**To do**
From the line containing "Image resolution: width=800" down to the last line of the entries, print each line exactly and leave the pictures out.

**Records provided**

▼

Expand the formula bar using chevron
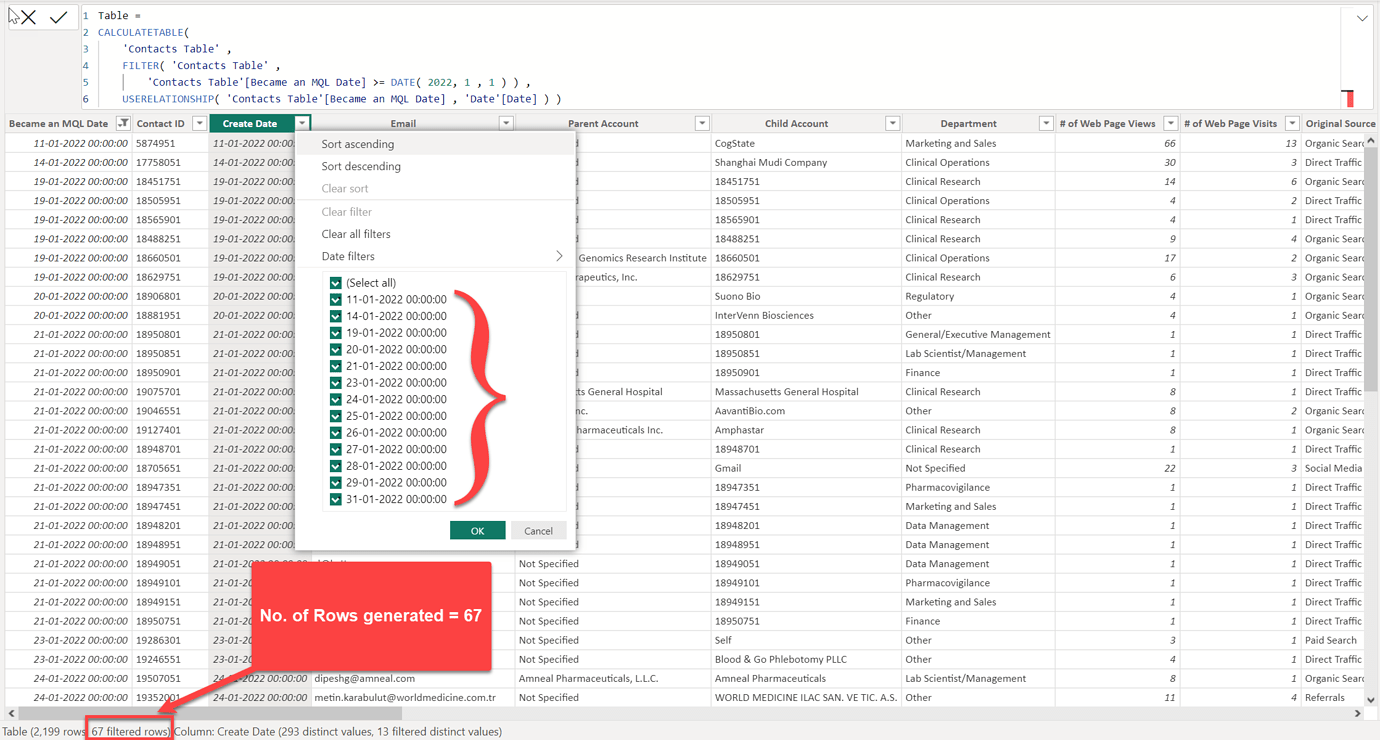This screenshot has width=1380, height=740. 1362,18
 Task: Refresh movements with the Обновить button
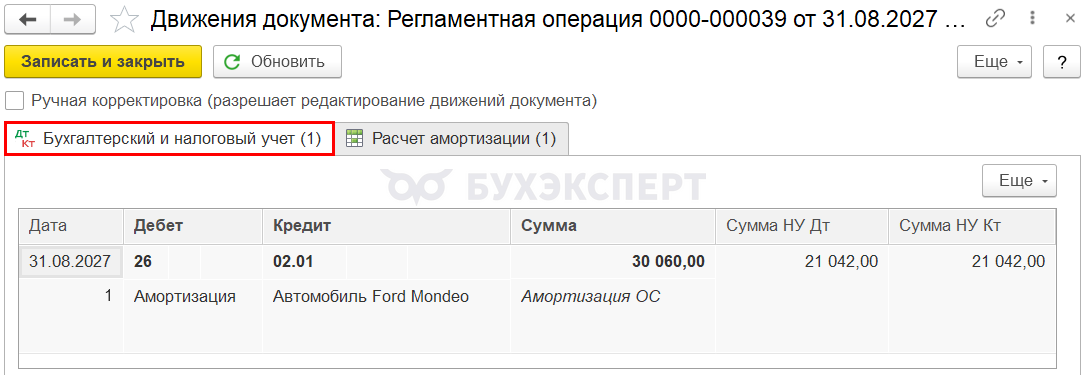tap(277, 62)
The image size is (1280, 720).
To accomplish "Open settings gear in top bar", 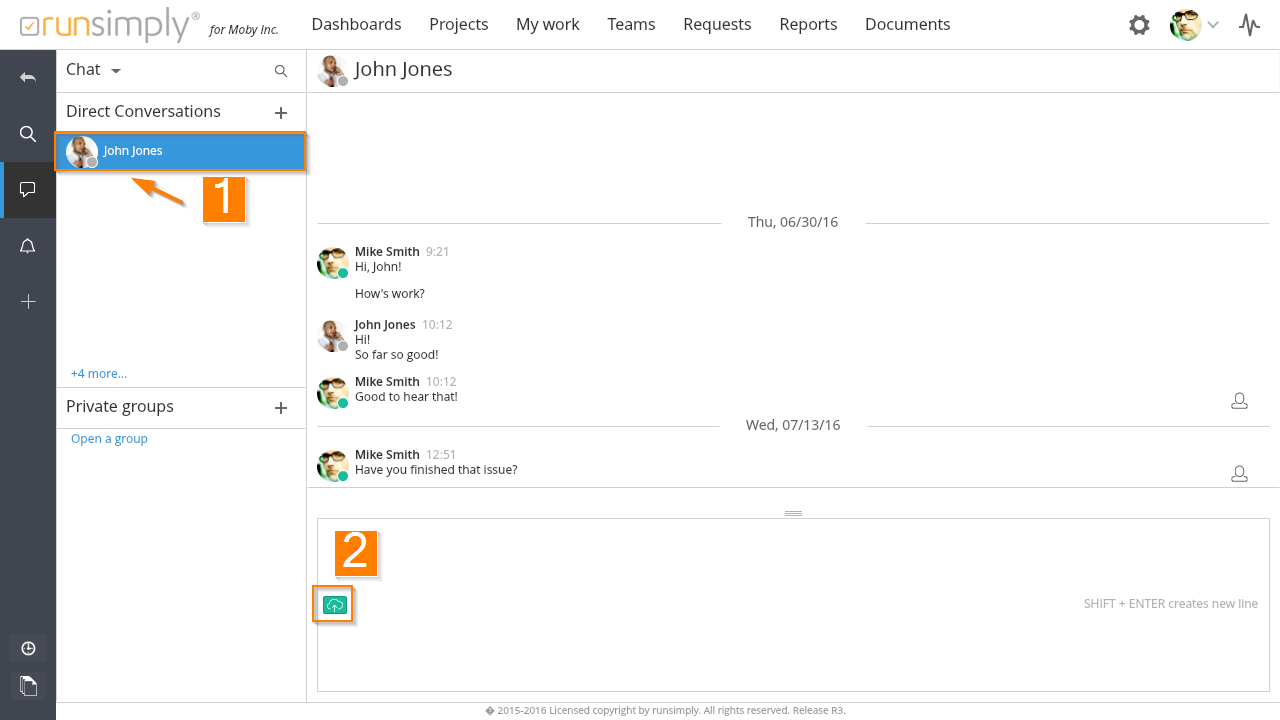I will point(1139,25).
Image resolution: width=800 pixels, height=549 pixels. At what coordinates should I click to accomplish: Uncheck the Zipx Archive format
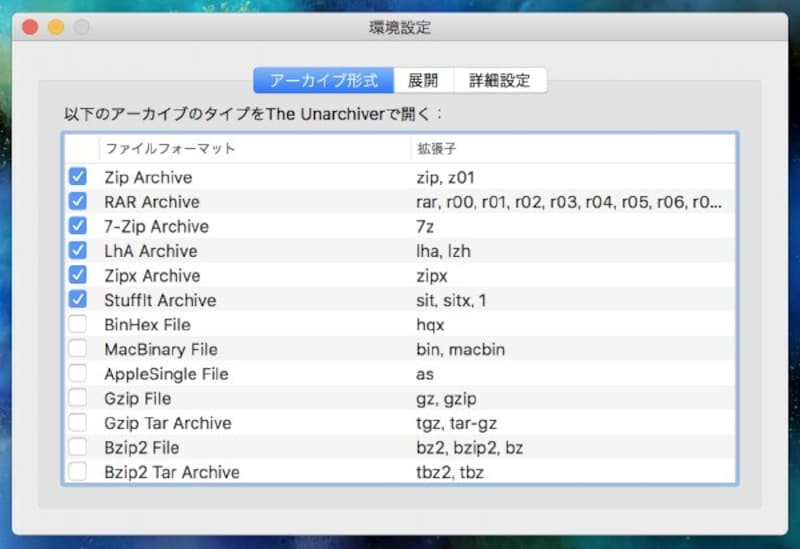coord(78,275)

▲

**Written response**
Image resolution: width=800 pixels, height=549 pixels. At what coordinates should I click to accomplish: Uncheck the Zipx Archive format
coord(78,275)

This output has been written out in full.